- _Document passage_:
....

STEFAN AND LOTTE ZWEIG’S SOUTH AMERICAN LETTERS: New York, Argentina and Brazil, 1940–1942

Edited by Darién J. Davis and Oliver Marshall
Continuum ($24.95)

by Jesse Freedman

When news of Germany’s invasion of the Soviet Union reached Stefan Zweig, his response was one of unyielding sorrow. Born in 1881, the celebrated novelist and biographer had already endured a series of profound upheavals: at thirty-two, his Jewish ancestry had forced him to emigrate from Vienna, while the atrocities of the First World War had significantly diminished his belief in the superiority of European culture. Now, as he confronted the brutality of the Nazi regime and the failures of the Weimar experiment, Zweig concluded that he had slipped into the third—and final—of his lives. “My generation has become superfluous,” he wrote from New York City. “We have been a failure.” The hopelessness with which Zweig associated Nazi aggression was soon to overcome him: together with his wife, Lotte, he committed suicide in the isolated Brazilian village of Petrópolis in 1942. Zweig was sixty-one, Lotte but thirty-four.

....

- _Collected material_:
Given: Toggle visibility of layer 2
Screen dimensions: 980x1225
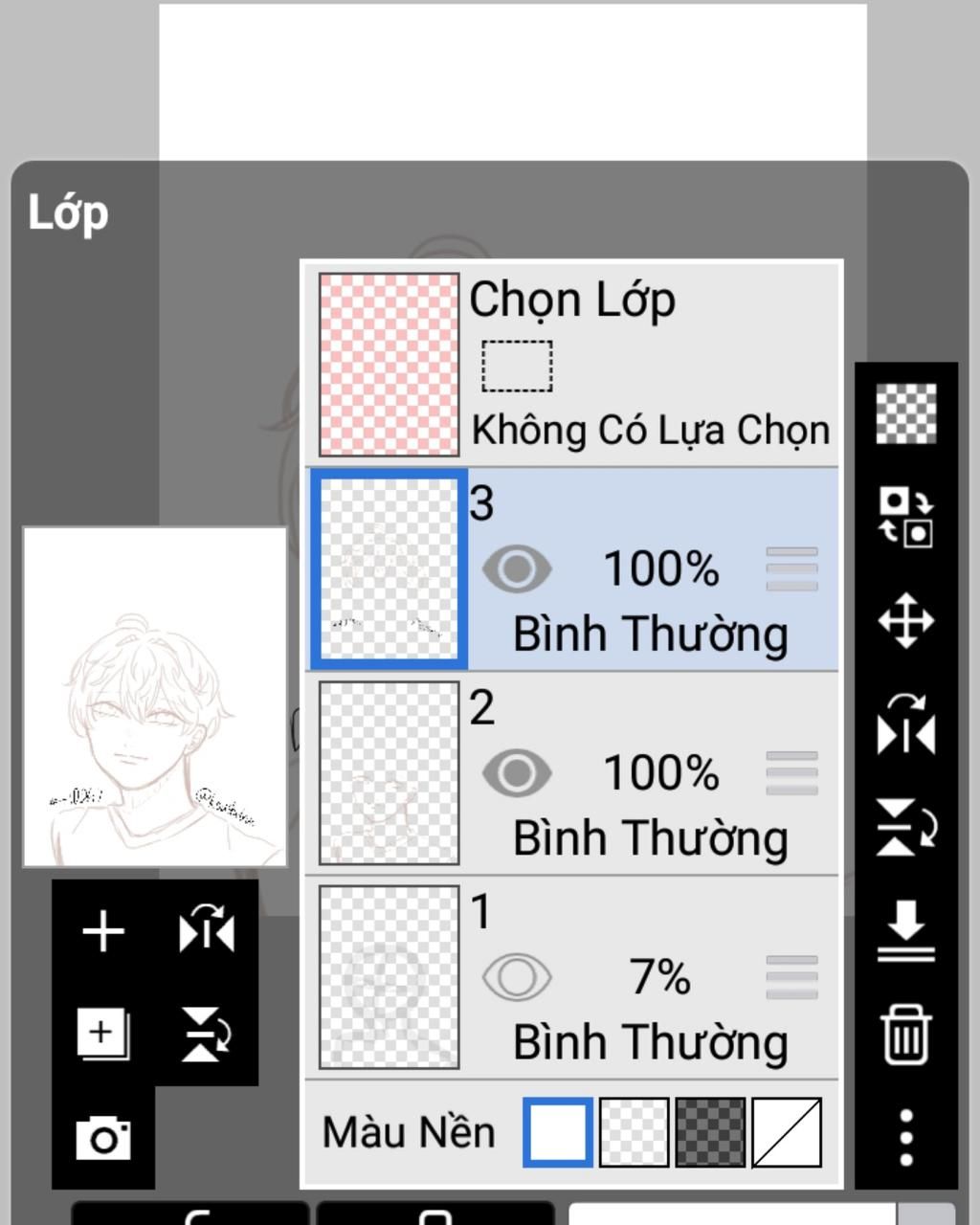Looking at the screenshot, I should coord(517,773).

....

- _Your goal_: Reproduce the review of Stefan and Lotte Zweig's South American letters word for word, from its title line through its final sentence.

- _Response for this exercise_:
STEFAN AND LOTTE ZWEIG’S SOUTH AMERICAN LETTERS: New York, Argentina and Brazil, 1940–1942

Edited by Darién J. Davis and Oliver Marshall
Continuum ($24.95)

by Jesse Freedman

When news of Germany’s invasion of the Soviet Union reached Stefan Zweig, his response was one of unyielding sorrow. Born in 1881, the celebrated novelist and biographer had already endured a series of profound upheavals: at thirty-two, his Jewish ancestry had forced him to emigrate from Vienna, while the atrocities of the First World War had significantly diminished his belief in the superiority of European culture. Now, as he confronted the brutality of the Nazi regime and the failures of the Weimar experiment, Zweig concluded that he had slipped into the third—and final—of his lives. “My generation has become superfluous,” he wrote from New York City. “We have been a failure.” The hopelessness with which Zweig associated Nazi aggression was soon to overcome him: together with his wife, Lotte, he committed suicide in the isolated Brazilian village of Petrópolis in 1942. Zweig was sixty-one, Lotte but thirty-four.